I went last night to hear author Eric Maisel speak on his new book, “The Atheist’s Way: Living Well Without The Gods”.  The talk was sponsored by the local Center For Inquiry chapter and — while a little too top-heavy on the snarkiness toward theism & religion in general for my personal tastes — it was still two hours well spent.  You can listen to Maisel talk about his work here:

My ears perked up when Maisel talked about the linguistics of ‘belief’ and how as early as the 19th century academics had identified that it wasn’t the content of the language that was important so much as its ability to be memorable & easily repeated.  After all, what does, “God is good” really say about the probability of the existence of [g]od or an objective understanding of ‘goodness’?  It’s just a good catch-phrase — kind of like, “Utilize, don’t analyze.”  Language and its malleability within the 12-Step experience has long been a hobbyhorse of mine.

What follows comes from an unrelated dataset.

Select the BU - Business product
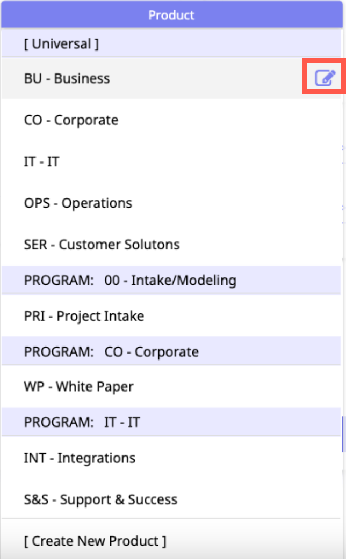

One very interesting part of Maisel’s presentation was his suggestion that atheists (existentialists, secular-humanists, non-believers, [fill-in-the-blank]ers) purposefully re-cast mystical language when they are confronted with it.  Specifically, he challenged his audience to ask of someone who claims to have had a ‘spiritual experience’, “What made that experience meaningful for you?”

The substitution is subtle but does, I think, greatly shift the terms of the discussion.

So I offer an open question to steppers, non-steppers, and all those somewhere in between: Is meaningful experience a fair substitution for spiritual experience?  If so, why, and if not, why not?

All input is welcome.

ADDENDUM: All input may indeed be welcome but irrational input will be ridiculed relentlessly for exactly what it is.  Now back to our regularly scheduled trolling … .

ADDENDUM II: Thanks so much for all the effluvia, kids.  It really was terribly invigorating reading all the commentary on this post … that never actually addressed anything in the post (yes, Cuda, I’m thinking of you).  But playtime’s over.  Go troll YouTube or ‘help’ people out in Colorado (again, Cuda, it’s all about you).  This post is officially closed for business.